The following is a copy:

“STATE OF MISSOURI AND COUNTY OF ANDREW,
)
December 23, 1869.

)

To all to whom these presents may come, Greeting:--Know ye that I, Richmond S. Edwards, of the first part, and Alexander McAllister, of the second part, doth bargain, contract and agree that the said Alexander McAllister of the second part is to pay to the said Richard S. Edwards of the first part the sum of one hundred and thirty-five dollars for Jacob Hart and fee hereinafter mentioned also, and one model on combined spring stone drill, on which Jacob Hart now petitions the government for letters patent on, and the said Alexander McAllister contracts, bargains and agrees to pay the said Richard S. Edwards the one-half of the above amount specified in hand, and furthermore, it is expressly agreed that the within mentioned Alexander McAllister shall pay to the within named Richard S. Edwards the sum of ($700) seven hundred dollars without defalcation or discount, which amount shall be made due and payable on the first Monday of March, in the year eighteen hundred and seventy-three (1873), and the said Alexander McAllister is to have for the above fees mentioned the half interest in the letters patent on the said Jacob Hart's invention for a stone drilling machine. And the said Richard S. Edwards binds himself under forfeiture of the above amount of ($700), seven hundred dollars not to make the bond publick over sixty days of being due. And of the $100.35 first mentioned the half thereof is to be paid in hand as above agreed (and the remainder at ten per cent.) which would leave 67 1/2, sixty-seven dollars and fifty cents to the said Richard S. Edwards of the first part; and if the said Jacob Hart does not get a patent allowed to him by the commissioner of patents that the said Richard S. Edwards as aforesaid is to forfeit or loose the remainder which is sixty-seven dollars and fifty cents ($67 1/2). Alexander McAllister having paid the said Richard S. Edwards $50 dollars of the amount agreed on as to be paid to he whether the patent be allowed to Jacob Hart or not, which leaves $17.50 to be paid on the half now due to the Richard S. Edwards.

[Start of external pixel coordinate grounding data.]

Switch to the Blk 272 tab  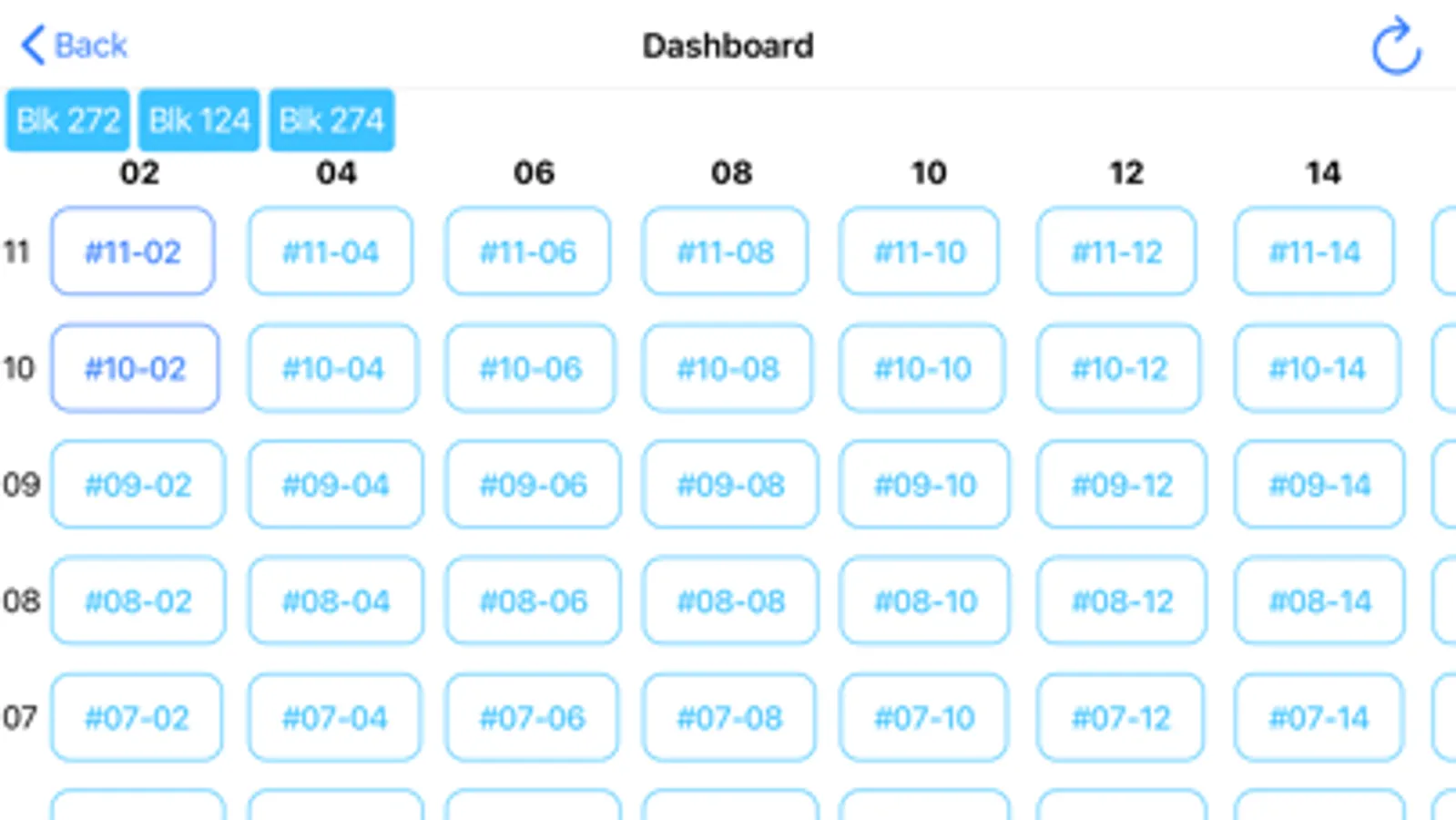(x=67, y=120)
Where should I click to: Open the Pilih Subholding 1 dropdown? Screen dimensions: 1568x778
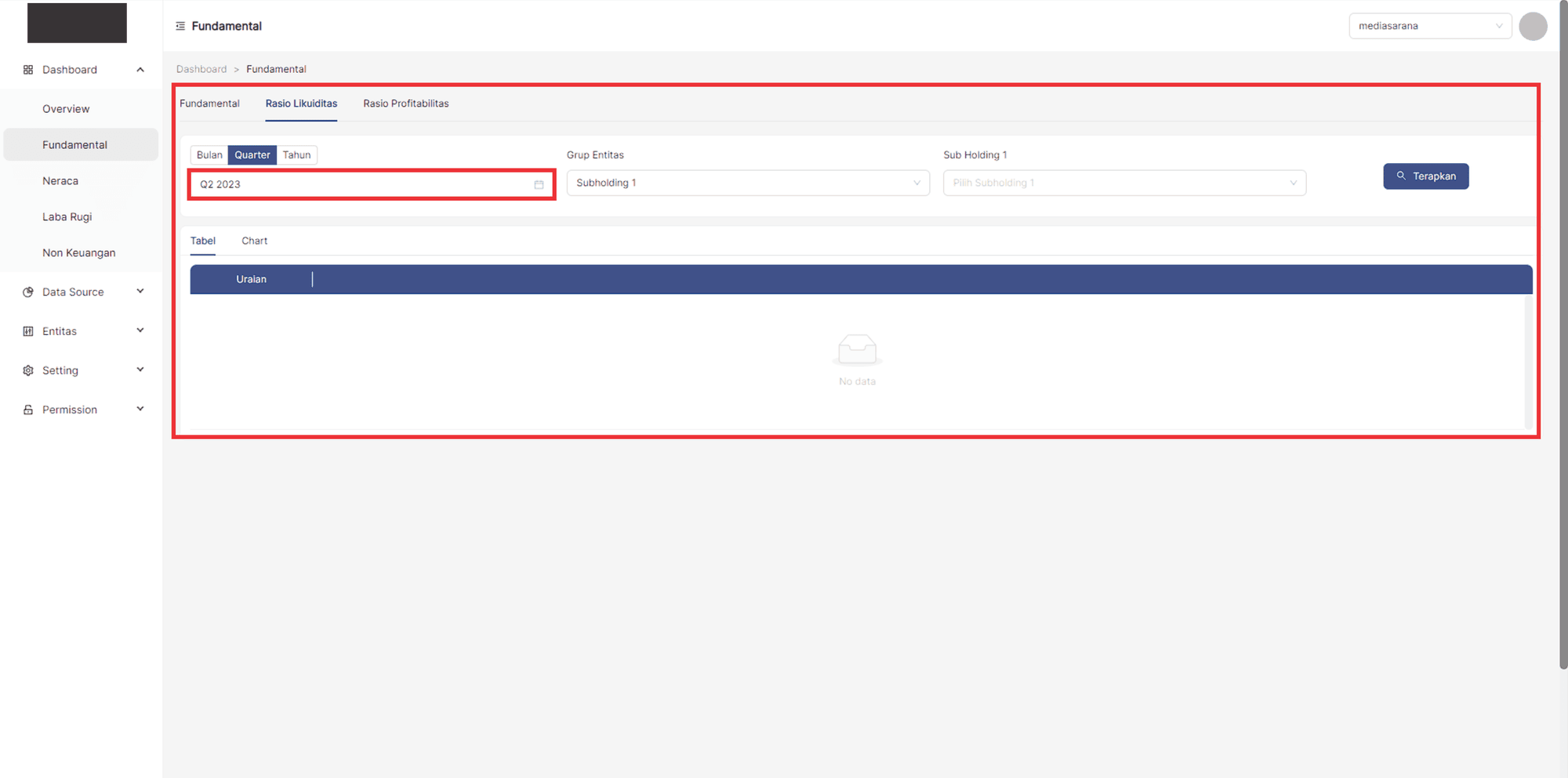pyautogui.click(x=1123, y=183)
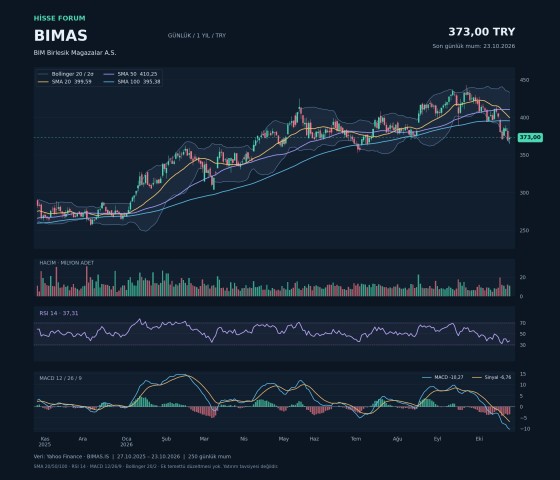Click the May month axis marker
Image resolution: width=560 pixels, height=480 pixels.
tap(284, 439)
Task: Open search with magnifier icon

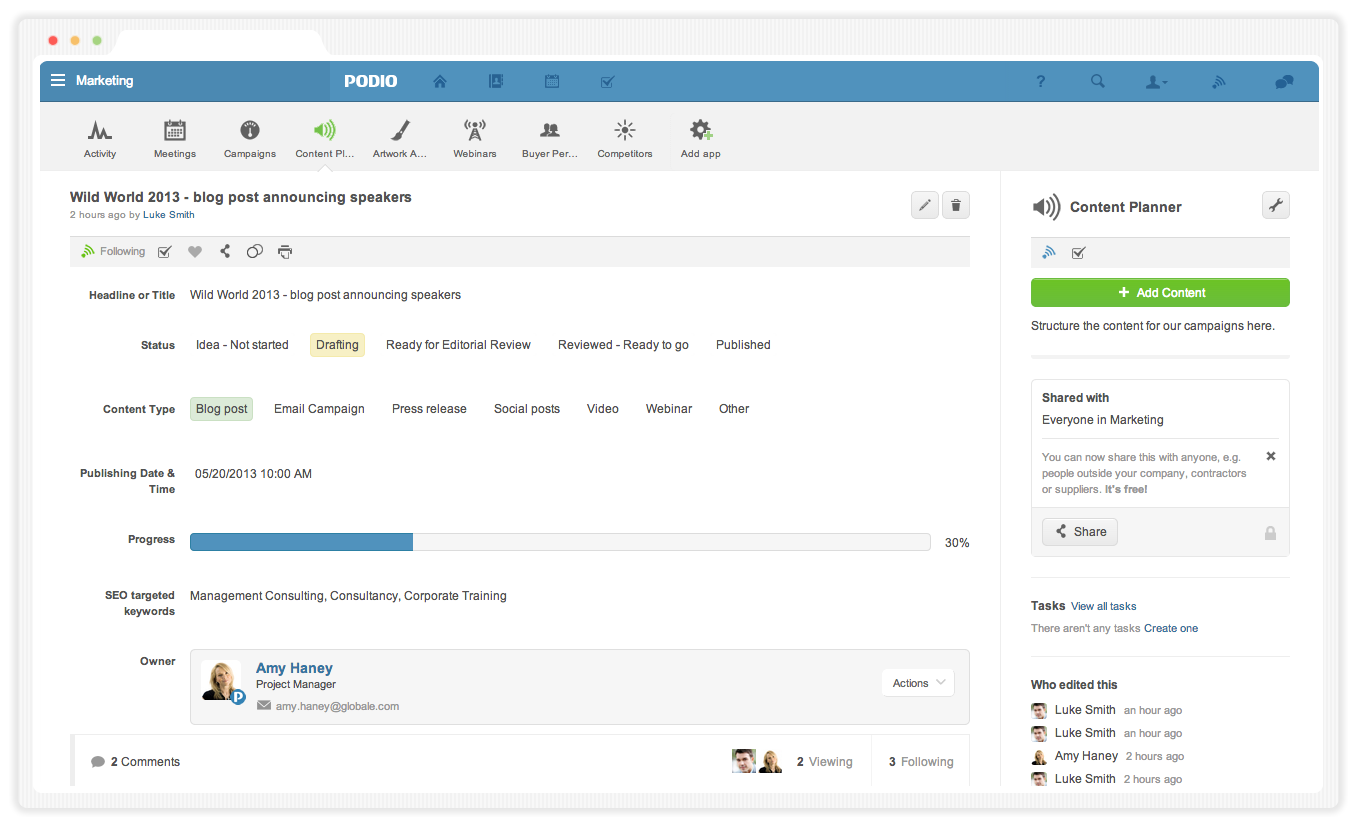Action: pyautogui.click(x=1097, y=82)
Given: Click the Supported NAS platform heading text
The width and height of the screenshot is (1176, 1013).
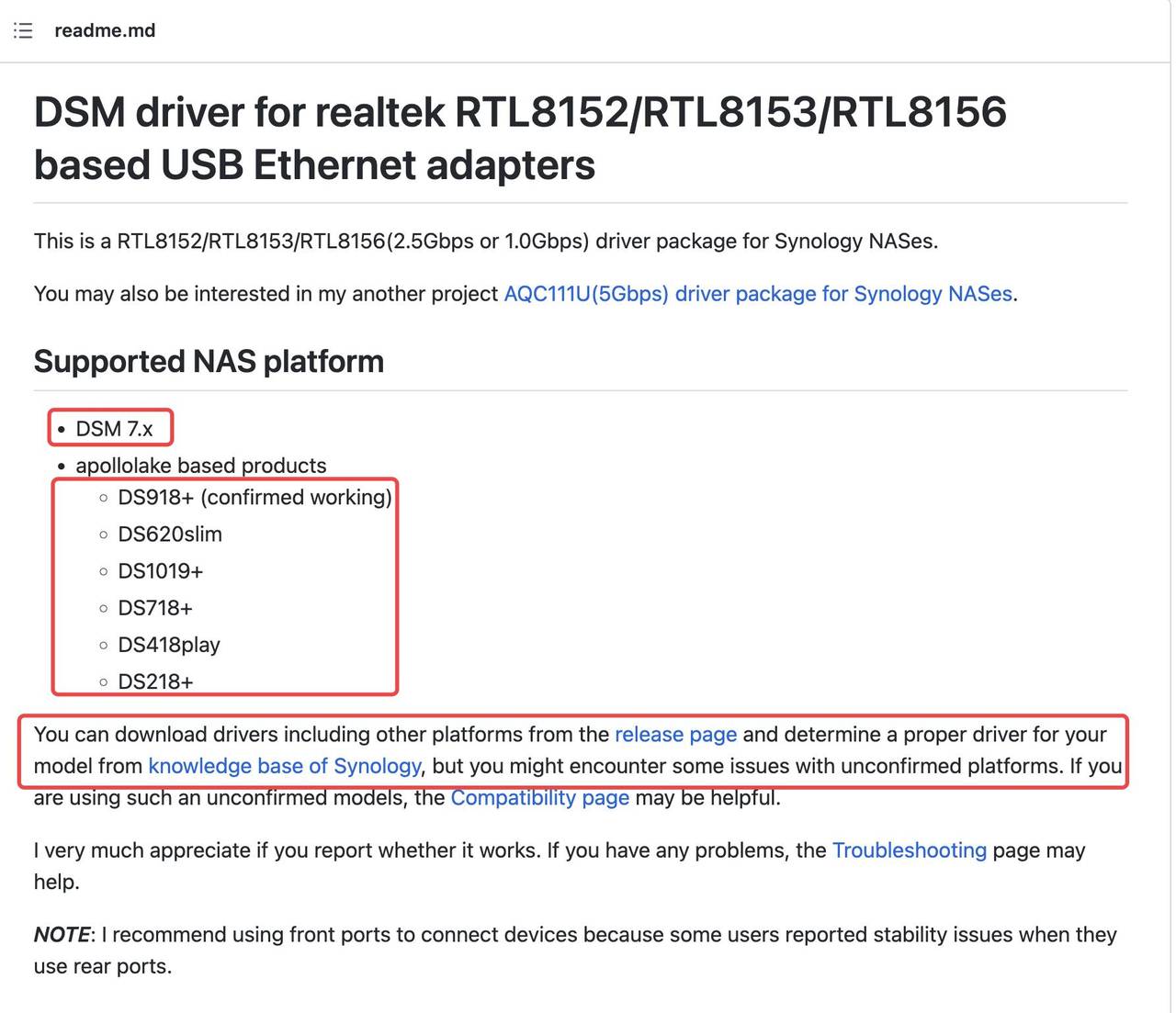Looking at the screenshot, I should click(209, 361).
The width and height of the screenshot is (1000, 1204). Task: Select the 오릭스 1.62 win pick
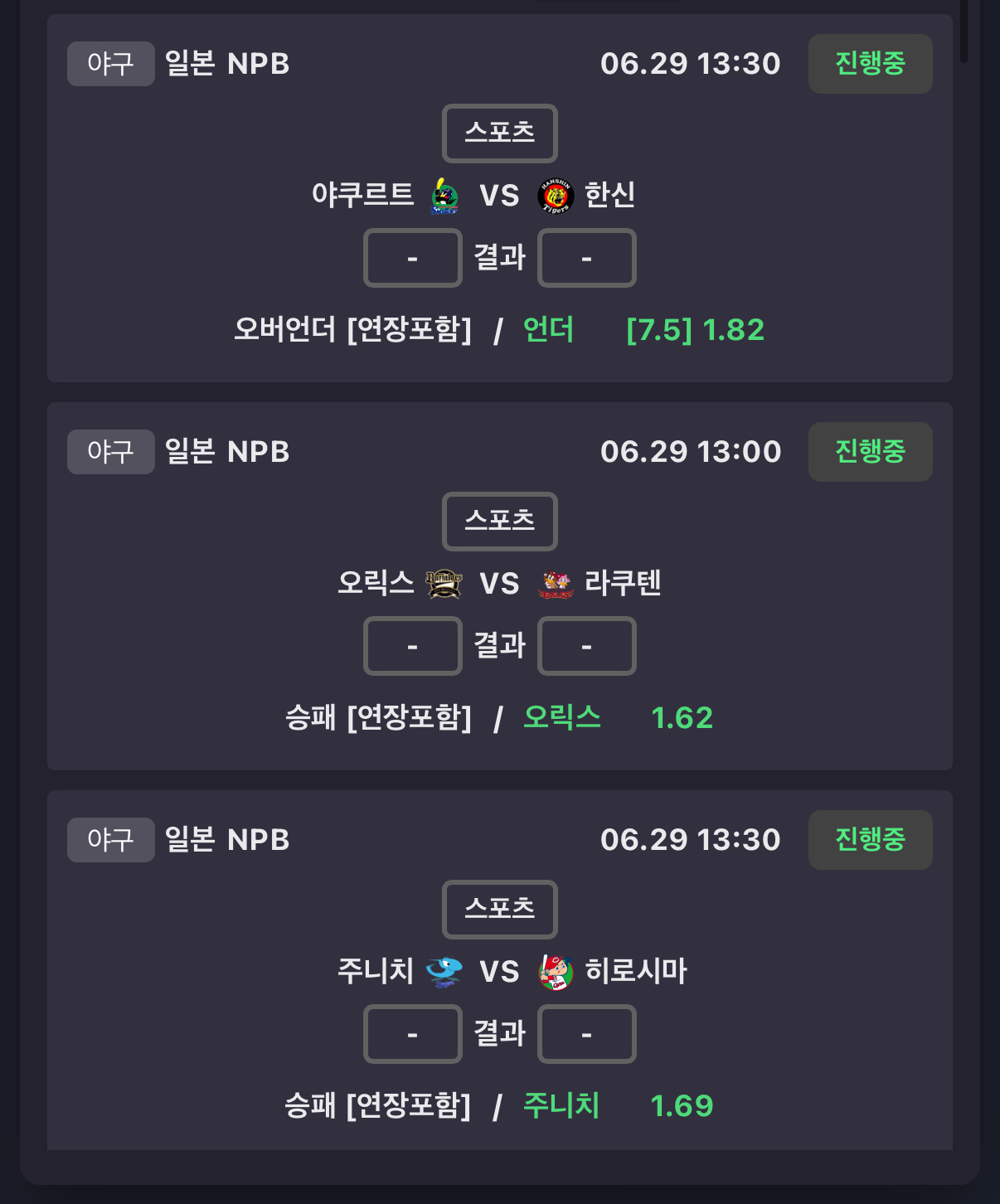click(618, 718)
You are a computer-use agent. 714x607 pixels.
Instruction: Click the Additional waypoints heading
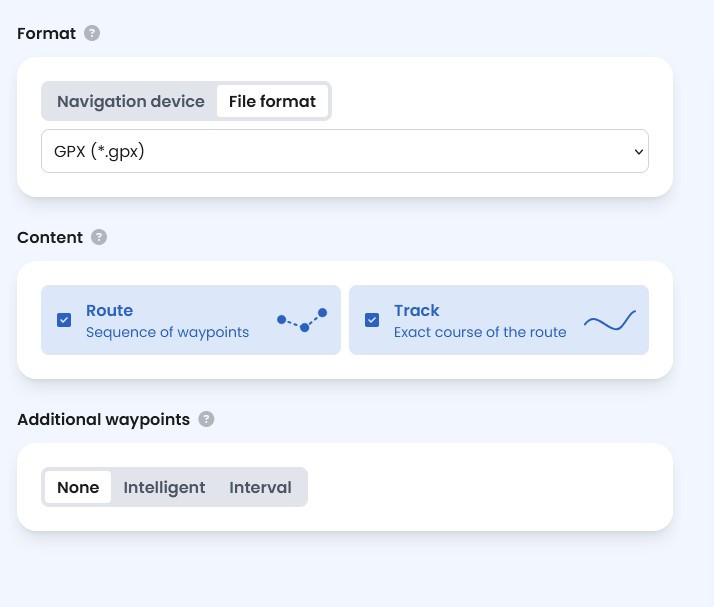click(x=103, y=419)
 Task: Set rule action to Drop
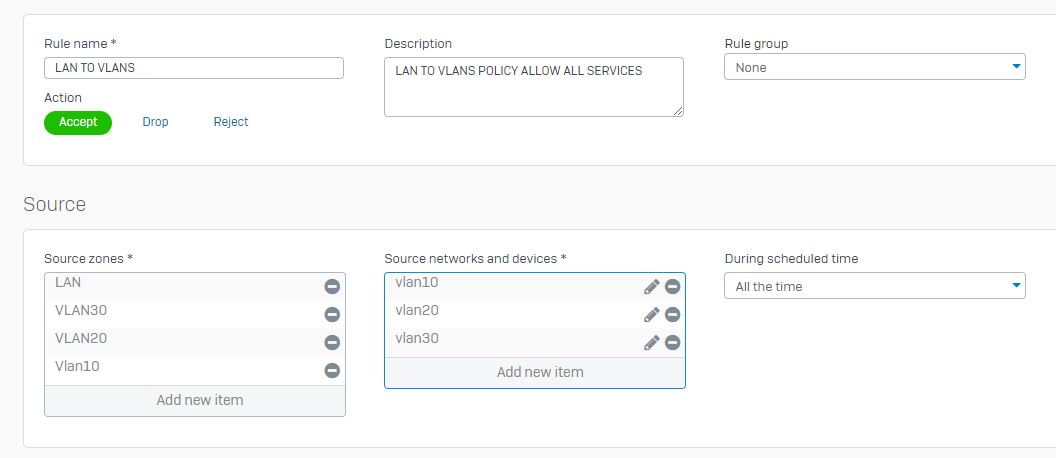[x=156, y=123]

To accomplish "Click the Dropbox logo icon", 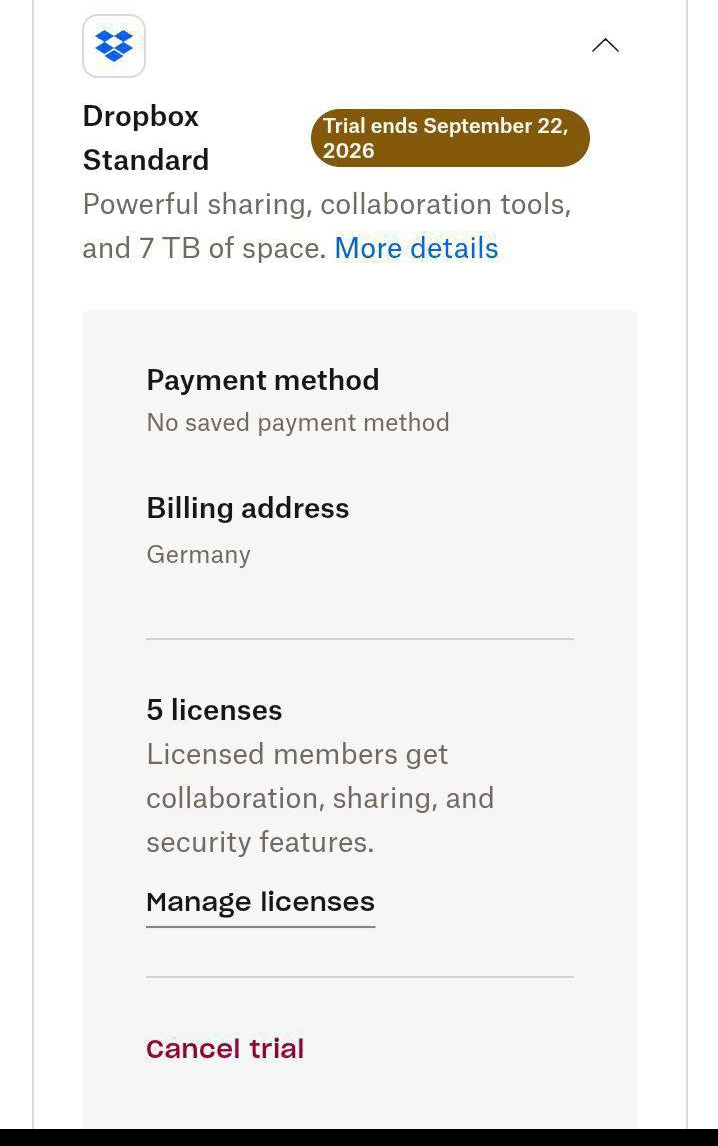I will tap(114, 46).
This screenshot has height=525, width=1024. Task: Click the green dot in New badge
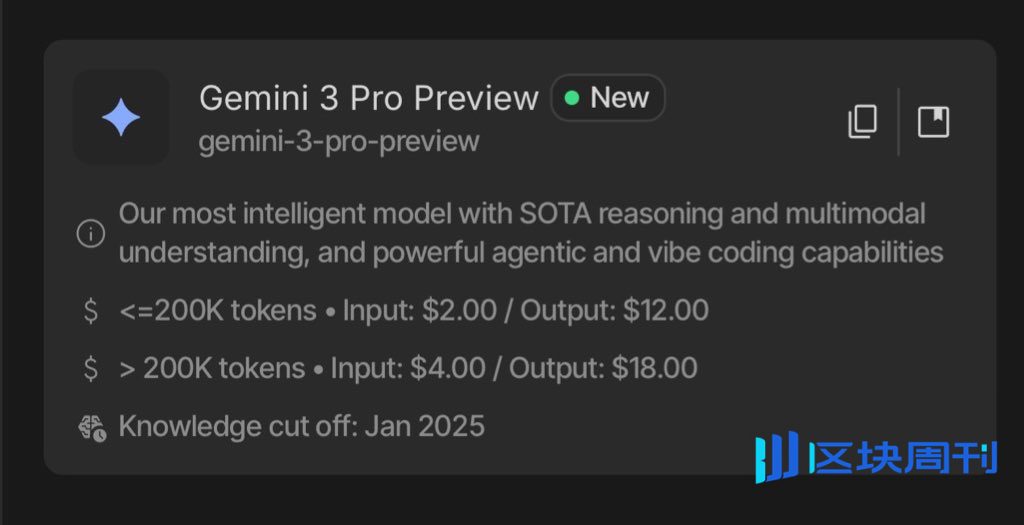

As witness our hands and seal--the date above written.

(Signed)
RICHARD S. EDWARDS.
[Seal]
(Signed)
A. MCALLISTER

[Seal]

The indorsements on this paper are as follows:

“Bond between Richard S. Edwards and A. McAllister. Savannah, Mo., Dec. 28, 1869.

Credit the within bond by the $17 1/2 seventeen dollars and fifty cents, due on the same at the present date.

Savannah, Mo., Feb. 22, 1870.

Credit the within bond by $20 received to date, and Apr. 5, 1870, credit the within bond by $47 1/2 forty-seven dollars and fifty cents.” This bond was accompanied with the requisite affidavit required in the probate court.

On the trial in the circuit court a jury was impaneled. It was agreed that a patent issued to Hart, for the rock-drilling machine, dated 15th of March, 1870. A conveyance or assignment of a half interest by Hart to McAllister was read dated on the 14th March, 1870.

The plaintiff, after reading the contract above copied, introduced as a witness Catharine M. Edwards, a sister of the plaintiff, who stated she was present, saw this contract written and signed; that plaintiff and Hart and McAllister were all present; that in the summer of 1869, Hart came to her brother to employ him to get the invention through the office at Washington, and her brother said he would charge him $1000 for such services. Hart wanted Edwards to take territory in payment, but Edwards declined, and it was finally agreed that for $700 or $800, Edwards was to carry out the invention, which Hart was to pay or “get some one else to do so;” that Hart employed her brother to build a model for which he (Hart) was to pay $35.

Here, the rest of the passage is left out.